My food farming neighbor here in Blucher Creek Watershed, Lari, emailed me on Aug. 7 to communicate that a new neighbor had just bulldozed a huge area and was constructing large cannabis grow buildings. I immediately visited him to view the site—a disaster to many life forms who depend on that water, including the listed endangered California freshwater shrimp, much wildlife, vegetation, and humans.
“What we saw was jaw dropping. Land cleared, all the topsoil pushed into the creek bed,” wrote Lari. The environmental consequences of that will be long-lasting and hard to remedy quickly, certainly not before the coming rains that farmers and others depend upon. Then plastic, silt, and sedimentation will flow freely down the creek, polluting it.
“They filled the tributary, so-needed for flood protection, with the land scraping. A 100-foot long building appeared, where three days prior had been a virgin field. Three more large building sites were cleared, with all the topsoil pushed into the riparian zone. Miles of plastic, barrels of chemicals, black piles of fertilizer, and they were moving in plants. We actually stood there, mouths agape! How can this happen?” added Lari.
No permits existed for this devastation. We reported this violation to various government officials and agencies, including Supervisors David Rabbitt and Lynda Hopkins. They responded promptly and effectively.
“Illegal grows are a huge concern, environmentally and socially,” wrote Supervisor Hopkins. “Unfortunately they give the folks who are doing the right thing (going through County permitting processes and growing in appropriate locations) a bad name,” she added.
On the next day, representatives from the North Coast Regional Water Quality Board, the county’sPermit and Resources Management (PRMD), Supervisor Rabbitt’s office, and our Bloomfield/Lone Pine/Cunningham Neighborhood Association met at Lari’s farm. The government officials visited the grow, confirmed that it did not have the required permits, red tagged it, and shut it down.
The new owner then hired a real estate agent and put his property up for sale. When we reminded the agent that there needed to be full disclosure of what had been happening there, he took the “For Sale” sign down.

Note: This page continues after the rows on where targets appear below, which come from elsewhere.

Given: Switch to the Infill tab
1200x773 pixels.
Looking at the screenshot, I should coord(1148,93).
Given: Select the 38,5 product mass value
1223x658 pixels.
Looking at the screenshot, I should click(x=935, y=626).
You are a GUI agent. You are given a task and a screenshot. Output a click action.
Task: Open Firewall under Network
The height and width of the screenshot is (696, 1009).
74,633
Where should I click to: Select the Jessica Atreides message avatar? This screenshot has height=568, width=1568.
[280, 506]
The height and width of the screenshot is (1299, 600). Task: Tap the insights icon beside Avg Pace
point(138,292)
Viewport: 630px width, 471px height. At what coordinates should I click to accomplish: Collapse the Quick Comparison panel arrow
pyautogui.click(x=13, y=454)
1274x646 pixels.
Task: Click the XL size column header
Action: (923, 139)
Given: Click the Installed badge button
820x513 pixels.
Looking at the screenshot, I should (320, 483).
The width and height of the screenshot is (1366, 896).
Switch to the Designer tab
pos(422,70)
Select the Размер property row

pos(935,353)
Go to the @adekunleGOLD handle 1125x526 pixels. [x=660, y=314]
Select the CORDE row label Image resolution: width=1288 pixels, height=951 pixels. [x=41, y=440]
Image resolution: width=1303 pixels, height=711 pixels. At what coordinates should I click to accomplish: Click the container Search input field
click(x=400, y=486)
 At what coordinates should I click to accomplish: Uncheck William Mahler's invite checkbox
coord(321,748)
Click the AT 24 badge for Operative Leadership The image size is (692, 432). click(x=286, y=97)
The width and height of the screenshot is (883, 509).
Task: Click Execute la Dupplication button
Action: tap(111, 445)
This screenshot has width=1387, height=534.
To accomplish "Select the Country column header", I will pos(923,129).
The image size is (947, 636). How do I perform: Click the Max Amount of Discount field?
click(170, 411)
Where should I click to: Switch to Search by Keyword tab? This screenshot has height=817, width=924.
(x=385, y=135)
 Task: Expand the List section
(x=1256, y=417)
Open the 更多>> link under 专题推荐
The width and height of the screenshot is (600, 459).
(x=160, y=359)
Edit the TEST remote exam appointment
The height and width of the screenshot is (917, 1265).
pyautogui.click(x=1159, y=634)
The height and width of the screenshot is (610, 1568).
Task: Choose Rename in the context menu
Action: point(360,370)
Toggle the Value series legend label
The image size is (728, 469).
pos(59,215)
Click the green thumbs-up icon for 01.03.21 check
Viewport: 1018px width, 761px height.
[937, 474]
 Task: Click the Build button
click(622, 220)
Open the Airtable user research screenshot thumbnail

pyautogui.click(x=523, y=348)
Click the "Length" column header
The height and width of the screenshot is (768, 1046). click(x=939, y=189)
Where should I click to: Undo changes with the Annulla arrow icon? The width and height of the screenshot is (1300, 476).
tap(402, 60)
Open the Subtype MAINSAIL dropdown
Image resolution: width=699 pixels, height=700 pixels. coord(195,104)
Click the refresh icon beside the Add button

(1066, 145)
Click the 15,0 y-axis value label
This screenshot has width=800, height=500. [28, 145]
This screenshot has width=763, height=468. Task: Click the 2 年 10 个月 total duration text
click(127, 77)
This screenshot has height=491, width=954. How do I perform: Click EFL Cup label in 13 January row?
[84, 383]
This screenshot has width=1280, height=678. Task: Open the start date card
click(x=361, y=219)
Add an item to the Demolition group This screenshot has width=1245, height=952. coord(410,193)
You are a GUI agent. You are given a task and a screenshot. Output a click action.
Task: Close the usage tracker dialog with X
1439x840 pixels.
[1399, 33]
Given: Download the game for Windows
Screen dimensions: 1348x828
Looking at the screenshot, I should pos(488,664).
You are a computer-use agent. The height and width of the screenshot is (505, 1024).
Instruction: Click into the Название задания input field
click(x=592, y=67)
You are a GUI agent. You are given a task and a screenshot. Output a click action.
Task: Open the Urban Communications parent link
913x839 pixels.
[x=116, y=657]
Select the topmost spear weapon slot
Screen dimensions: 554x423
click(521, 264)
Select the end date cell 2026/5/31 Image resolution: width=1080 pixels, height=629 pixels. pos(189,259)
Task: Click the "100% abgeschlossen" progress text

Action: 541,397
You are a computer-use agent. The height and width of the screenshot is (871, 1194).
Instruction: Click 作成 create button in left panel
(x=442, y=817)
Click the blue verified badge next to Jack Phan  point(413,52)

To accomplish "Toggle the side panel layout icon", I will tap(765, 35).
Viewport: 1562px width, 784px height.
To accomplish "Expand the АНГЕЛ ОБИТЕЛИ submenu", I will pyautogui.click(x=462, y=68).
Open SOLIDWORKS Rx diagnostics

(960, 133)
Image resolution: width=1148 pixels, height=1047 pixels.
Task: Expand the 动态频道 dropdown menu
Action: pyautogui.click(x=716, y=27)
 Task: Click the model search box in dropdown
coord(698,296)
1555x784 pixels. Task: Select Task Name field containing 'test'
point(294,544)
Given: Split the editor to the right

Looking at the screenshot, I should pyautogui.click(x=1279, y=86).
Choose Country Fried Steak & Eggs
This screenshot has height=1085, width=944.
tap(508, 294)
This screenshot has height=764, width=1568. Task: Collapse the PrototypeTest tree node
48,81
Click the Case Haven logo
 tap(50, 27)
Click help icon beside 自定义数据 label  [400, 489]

Another neighbor showed us an un-permitted grow nearby on Schaeffer Road. We also managed to get that operation red tagged and shut down. “Weeks ago, huge earth-moving equipment came onto the property that adjoins us, graded a large area and began to construct a massive greenhouse for commercial cannabis,” said a nearby neighbor. “This was done without a permit. Various neighbors filed complaints, and the County issued a stop-work order.
“Families with children live on both sides and just across the street. We are on wells and worry about the massive amount of water that a commercial cannabis operation consumes. If this is allowed to be completed and operate on the large commercial scale for which it is intended, we will have lost the safety, peace, and well-being our neighborhood has provided,” he added.
A meeting for the public to comment on cannabis growing will occur Sept. 27, Wed., 3 p.m., hosted by the Cannabis Program of the Sonoma County Economic Development Board. Environmental and community protection should be part of that discussion. It will be at 2550 Ventura, Santa Rosa, at PRMD. We plan to go and hope that others will join us there and speak up. Since the room is relatively small, getting there early would be best.
- Hundreds of such un-permitted cannabis operations are popping up around the county. This endangers food farming, as well as the environment.
- These illegal growers often pump water from creeks. It can take up to 10-20 gallons a day per cannabis plant.
- These growers tend to select hidden rural areas and set up cameras.
To cannabis growers out there, please do it the right way. This not only benefits you financially, but also the environment, its many critters, and neighbors.
As Margaret Meade said, "Never doubt that a small group of thoughtful, committed citizens can change the world; indeed, it's the only thing that ever has." and "We won't have a society if we destroy the environment."